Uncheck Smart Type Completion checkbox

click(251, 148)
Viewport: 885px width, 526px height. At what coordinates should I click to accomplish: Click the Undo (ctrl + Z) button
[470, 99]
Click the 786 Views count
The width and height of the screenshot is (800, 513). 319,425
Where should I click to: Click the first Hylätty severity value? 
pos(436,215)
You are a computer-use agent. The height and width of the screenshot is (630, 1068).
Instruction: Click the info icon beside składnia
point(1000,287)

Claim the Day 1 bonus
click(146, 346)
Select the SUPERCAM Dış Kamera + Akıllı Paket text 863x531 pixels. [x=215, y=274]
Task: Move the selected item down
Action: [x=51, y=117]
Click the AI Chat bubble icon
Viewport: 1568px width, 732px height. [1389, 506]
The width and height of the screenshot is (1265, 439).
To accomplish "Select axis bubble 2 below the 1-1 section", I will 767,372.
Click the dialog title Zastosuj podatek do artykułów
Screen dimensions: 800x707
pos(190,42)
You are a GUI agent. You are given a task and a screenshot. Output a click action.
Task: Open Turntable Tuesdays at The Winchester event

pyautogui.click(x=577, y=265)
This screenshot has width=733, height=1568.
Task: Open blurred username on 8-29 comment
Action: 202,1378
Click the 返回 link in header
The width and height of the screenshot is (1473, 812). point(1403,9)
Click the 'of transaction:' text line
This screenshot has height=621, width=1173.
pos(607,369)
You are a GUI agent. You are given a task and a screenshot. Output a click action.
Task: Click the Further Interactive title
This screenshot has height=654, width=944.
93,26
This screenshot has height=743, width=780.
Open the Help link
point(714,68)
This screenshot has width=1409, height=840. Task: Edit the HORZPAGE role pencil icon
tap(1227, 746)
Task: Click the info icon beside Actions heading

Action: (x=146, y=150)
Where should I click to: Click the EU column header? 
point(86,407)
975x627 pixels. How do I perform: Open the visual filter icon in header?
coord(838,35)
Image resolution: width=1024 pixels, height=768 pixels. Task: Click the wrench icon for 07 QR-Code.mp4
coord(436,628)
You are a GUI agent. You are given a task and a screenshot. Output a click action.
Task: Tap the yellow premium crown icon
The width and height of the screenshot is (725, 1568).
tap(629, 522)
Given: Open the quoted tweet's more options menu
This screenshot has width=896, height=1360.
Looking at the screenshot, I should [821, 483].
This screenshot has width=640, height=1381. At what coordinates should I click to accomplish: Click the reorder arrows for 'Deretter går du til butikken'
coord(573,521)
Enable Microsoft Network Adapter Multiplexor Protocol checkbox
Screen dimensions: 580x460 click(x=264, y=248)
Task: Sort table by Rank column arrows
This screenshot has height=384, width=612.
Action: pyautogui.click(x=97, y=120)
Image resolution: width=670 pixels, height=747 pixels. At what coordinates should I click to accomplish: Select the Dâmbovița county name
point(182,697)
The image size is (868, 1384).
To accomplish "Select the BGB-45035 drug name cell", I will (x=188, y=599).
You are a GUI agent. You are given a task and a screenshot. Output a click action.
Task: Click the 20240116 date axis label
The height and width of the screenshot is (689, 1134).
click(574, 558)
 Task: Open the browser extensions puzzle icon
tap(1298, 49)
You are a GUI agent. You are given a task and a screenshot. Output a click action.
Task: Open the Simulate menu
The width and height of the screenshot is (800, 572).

• _About this task_: Retype the complete listing verbatim.

• _Answer area_:
Uncheck Smart Type Completion checkbox

click(251, 148)
Viewport: 885px width, 526px height. At what coordinates should I click to accomplish: Click the Undo (ctrl + Z) button
[470, 99]
Click the 786 Views count
The width and height of the screenshot is (800, 513). 319,425
Where should I click to: Click the first Hylätty severity value? 
pos(436,215)
You are a computer-use agent. The height and width of the screenshot is (630, 1068).
Instruction: Click the info icon beside składnia
point(1000,287)

Claim the Day 1 bonus
click(146, 346)
Select the SUPERCAM Dış Kamera + Akıllı Paket text 863x531 pixels. [x=215, y=274]
Task: Move the selected item down
Action: [x=51, y=117]
Click the AI Chat bubble icon
Viewport: 1568px width, 732px height. [1389, 506]
The width and height of the screenshot is (1265, 439).
To accomplish "Select axis bubble 2 below the 1-1 section", I will 767,372.
Click the dialog title Zastosuj podatek do artykułów
Screen dimensions: 800x707
pos(190,42)
You are a GUI agent. You are given a task and a screenshot. Output a click action.
Task: Open Turntable Tuesdays at The Winchester event

pyautogui.click(x=577, y=265)
This screenshot has width=733, height=1568.
Task: Open blurred username on 8-29 comment
Action: 202,1378
Click the 返回 link in header
The width and height of the screenshot is (1473, 812). point(1403,9)
Click the 'of transaction:' text line
This screenshot has height=621, width=1173.
pos(607,369)
You are a GUI agent. You are given a task and a screenshot. Output a click action.
Task: Click the Further Interactive title
This screenshot has height=654, width=944.
93,26
This screenshot has height=743, width=780.
Open the Help link
point(714,68)
This screenshot has width=1409, height=840. Task: Edit the HORZPAGE role pencil icon
tap(1227, 746)
Task: Click the info icon beside Actions heading

Action: (x=146, y=150)
Where should I click to: Click the EU column header? 
point(86,407)
975x627 pixels. How do I perform: Open the visual filter icon in header?
coord(838,35)
Image resolution: width=1024 pixels, height=768 pixels. Task: Click the wrench icon for 07 QR-Code.mp4
coord(436,628)
You are a GUI agent. You are given a task and a screenshot. Output a click action.
Task: Tap the yellow premium crown icon
The width and height of the screenshot is (725, 1568).
tap(629, 522)
Given: Open the quoted tweet's more options menu
This screenshot has width=896, height=1360.
Looking at the screenshot, I should [821, 483].
This screenshot has width=640, height=1381. At what coordinates should I click to accomplish: Click the reorder arrows for 'Deretter går du til butikken'
coord(573,521)
Enable Microsoft Network Adapter Multiplexor Protocol checkbox
Screen dimensions: 580x460 click(x=264, y=248)
Task: Sort table by Rank column arrows
This screenshot has height=384, width=612.
Action: pyautogui.click(x=97, y=120)
Image resolution: width=670 pixels, height=747 pixels. At what coordinates should I click to accomplish: Select the Dâmbovița county name
point(182,697)
The image size is (868, 1384).
To accomplish "Select the BGB-45035 drug name cell", I will (x=188, y=599).
You are a GUI agent. You are given a task and a screenshot. Output a click action.
Task: Click the 20240116 date axis label
The height and width of the screenshot is (689, 1134).
click(574, 558)
 Task: Open the browser extensions puzzle icon
tap(1298, 49)
You are a GUI agent. You are given a task and a screenshot. Output a click action.
Task: Open the Simulate menu
The width and height of the screenshot is (800, 572).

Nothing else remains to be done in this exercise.